■ **Work required**: Quote the records below word for word, please, from the very first line through the one that contains "[View slide 2] (364, 1142)", and nothing beyond it.

--- Material shown ---

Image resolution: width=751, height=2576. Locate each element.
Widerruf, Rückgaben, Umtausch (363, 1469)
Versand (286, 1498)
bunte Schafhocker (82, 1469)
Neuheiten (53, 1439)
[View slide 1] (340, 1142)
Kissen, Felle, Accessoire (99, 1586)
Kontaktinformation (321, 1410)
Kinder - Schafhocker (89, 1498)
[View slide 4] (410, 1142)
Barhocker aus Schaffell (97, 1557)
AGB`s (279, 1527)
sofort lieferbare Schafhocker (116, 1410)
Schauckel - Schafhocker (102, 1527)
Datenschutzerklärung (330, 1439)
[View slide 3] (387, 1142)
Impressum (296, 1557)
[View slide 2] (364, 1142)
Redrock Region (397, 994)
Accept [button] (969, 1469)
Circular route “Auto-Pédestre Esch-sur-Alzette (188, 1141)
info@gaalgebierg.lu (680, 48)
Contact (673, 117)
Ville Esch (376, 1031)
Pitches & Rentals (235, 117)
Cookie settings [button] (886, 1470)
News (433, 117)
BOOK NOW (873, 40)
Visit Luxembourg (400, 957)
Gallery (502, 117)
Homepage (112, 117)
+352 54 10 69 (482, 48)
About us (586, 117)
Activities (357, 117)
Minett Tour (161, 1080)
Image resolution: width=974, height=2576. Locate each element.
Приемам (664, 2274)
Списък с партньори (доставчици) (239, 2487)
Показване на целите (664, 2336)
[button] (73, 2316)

---

■ **Answer section**:
Image resolution: width=751, height=2576. Locate each element.
Widerruf, Rückgaben, Umtausch (363, 1469)
Versand (286, 1498)
bunte Schafhocker (82, 1469)
Neuheiten (53, 1439)
[View slide 1] (340, 1142)
Kissen, Felle, Accessoire (99, 1586)
Kontaktinformation (321, 1410)
Kinder - Schafhocker (89, 1498)
[View slide 4] (410, 1142)
Barhocker aus Schaffell (97, 1557)
AGB`s (279, 1527)
sofort lieferbare Schafhocker (116, 1410)
Schauckel - Schafhocker (102, 1527)
Datenschutzerklärung (330, 1439)
[View slide 3] (387, 1142)
Impressum (296, 1557)
[View slide 2] (364, 1142)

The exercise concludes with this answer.